A few years back, scientists led by Hans-Hermann Gerdes at the University of Bergen noticed that there were nanoscale tubes connecting cells sometimes over significant distances. This discovery launched a field known somewhat by the term in the biological community as the “nanotube field.”

Microbiologists remained somewhat skeptical on what this phenomenon was and weren’t entirely pleased with some explanations offered because they seemed to fall outside “existing biological concepts.”

So let’s start summing up.  The team notices nanotubes that connect cells over distances which microbiologists have difficulty accepting as “they [seem] to fall outside existing biological concepts. [emphasis mine] Now the team has published a paper which suggests that electrical signals pass through the nanotubes and that a ‘gap junction’ enables transmission to nonadjacent cells.  (Dexter’s description provides  more technical detail in an accessible writing style.)

As Dexter notes,

Another key biological question it helps address–or complicate, as the case may be–is the complexity of the human brain. This research makes the brain drastically more complex than originally thought, according to Gerdes. [emphasis mine]

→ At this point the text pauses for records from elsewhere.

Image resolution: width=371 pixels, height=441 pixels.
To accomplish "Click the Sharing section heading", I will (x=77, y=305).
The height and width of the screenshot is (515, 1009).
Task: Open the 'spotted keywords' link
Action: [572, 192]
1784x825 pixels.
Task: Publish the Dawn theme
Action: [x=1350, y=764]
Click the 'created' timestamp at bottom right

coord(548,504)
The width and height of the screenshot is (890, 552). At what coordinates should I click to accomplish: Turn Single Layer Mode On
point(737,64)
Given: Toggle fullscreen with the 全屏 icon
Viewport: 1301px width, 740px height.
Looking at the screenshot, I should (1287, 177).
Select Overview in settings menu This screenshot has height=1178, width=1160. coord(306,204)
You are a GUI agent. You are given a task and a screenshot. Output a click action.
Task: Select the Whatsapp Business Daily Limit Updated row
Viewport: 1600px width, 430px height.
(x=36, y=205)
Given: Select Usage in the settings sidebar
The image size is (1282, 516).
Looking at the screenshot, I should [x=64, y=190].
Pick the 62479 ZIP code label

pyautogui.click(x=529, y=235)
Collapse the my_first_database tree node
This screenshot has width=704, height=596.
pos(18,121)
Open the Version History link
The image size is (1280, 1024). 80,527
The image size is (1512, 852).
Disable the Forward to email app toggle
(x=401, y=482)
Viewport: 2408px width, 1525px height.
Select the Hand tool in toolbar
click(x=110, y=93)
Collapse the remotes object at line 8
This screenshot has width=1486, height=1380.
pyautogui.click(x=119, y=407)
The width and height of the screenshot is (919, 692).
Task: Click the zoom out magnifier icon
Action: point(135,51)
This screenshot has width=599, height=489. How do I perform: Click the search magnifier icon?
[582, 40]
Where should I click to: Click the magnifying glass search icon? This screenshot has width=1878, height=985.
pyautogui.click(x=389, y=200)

Getting back to where I started, scientists are people too. They have their enthusiasms as well as pressure to get grants and produce results for governments and other investors, not to mention their own egos.  And while I’ve focused on the biological and medical sciences in this article, I think that all the sciences yield more questions than answers and that everything is far more complicated and  interconnected than we have yet to realize.